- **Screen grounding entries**

┏━━

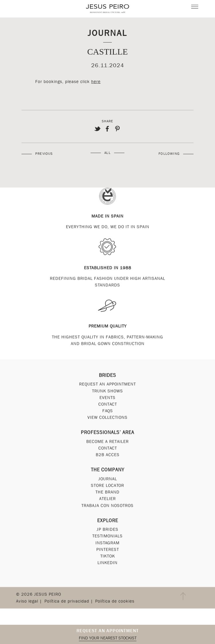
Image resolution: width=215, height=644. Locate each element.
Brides (108, 376)
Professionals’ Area (108, 434)
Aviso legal (27, 602)
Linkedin (108, 564)
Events (108, 399)
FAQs (108, 412)
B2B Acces (108, 456)
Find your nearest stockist (108, 638)
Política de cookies (115, 602)
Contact (108, 405)
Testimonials (108, 537)
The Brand (108, 493)
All (108, 153)
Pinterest (108, 550)
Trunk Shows (108, 392)
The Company (108, 471)
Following (169, 154)
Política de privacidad (67, 602)
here (96, 82)
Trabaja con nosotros (108, 506)
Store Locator (108, 486)
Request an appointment (108, 631)
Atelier (108, 500)
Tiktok (108, 557)
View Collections (108, 419)
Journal (108, 33)
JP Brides (108, 531)
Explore (108, 521)
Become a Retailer (108, 442)
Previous (44, 154)
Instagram (108, 544)
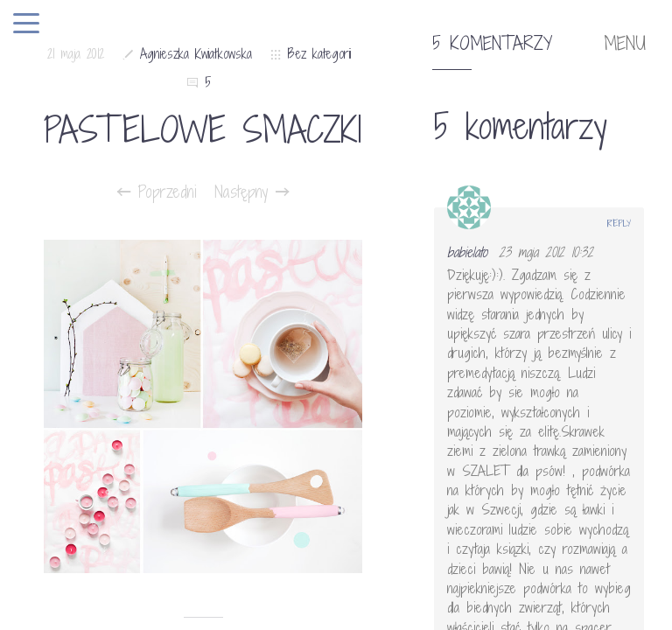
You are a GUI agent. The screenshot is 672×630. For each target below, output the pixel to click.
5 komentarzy (492, 44)
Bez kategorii (319, 53)
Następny (251, 192)
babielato (467, 252)
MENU (625, 44)
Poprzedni (157, 192)
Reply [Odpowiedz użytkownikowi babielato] (619, 223)
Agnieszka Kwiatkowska (196, 53)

┗━━

- **AIM OF THE TASK**
Write out every line of the entries above again, with each number in the coordinate answers raised by 141 and all other text left unchanged. Leave out the picture lines.

- **RESULT OF THIS EXERCISE**
Image resolution: width=215, height=644. Locate each element.
Brides (249, 517)
Professionals’ Area (249, 575)
Aviso legal (168, 743)
Linkedin (249, 705)
Events (249, 540)
FAQs (249, 553)
B2B Acces (249, 597)
Find your nearest stockist (249, 779)
Política de cookies (256, 743)
Contact (249, 546)
Testimonials (249, 678)
The Brand (249, 634)
All (249, 294)
Pinterest (249, 691)
Trunk Shows (249, 533)
The Company (249, 612)
Following (310, 295)
Política de privacidad (208, 743)
here (237, 223)
Trabaja con nosotros (249, 647)
Store Locator (249, 627)
Request an appointment (249, 772)
Atelier (249, 641)
Tiktok (249, 698)
View Collections (249, 560)
Journal (249, 174)
JP Brides (249, 672)
Explore (249, 662)
Become a Retailer (249, 583)
Previous (185, 295)
Instagram (249, 685)
You are a GUI agent. The screenshot is 672×630. For each target below, output the pixel to click.
5 komentarzy (633, 185)
Bez kategorii (460, 194)
Następny (392, 333)
babielato (608, 393)
MENU (766, 185)
Poprzedni (298, 333)
Reply [Odpowiedz użytkownikowi babielato] (760, 364)
Agnieszka Kwiatkowska (337, 194)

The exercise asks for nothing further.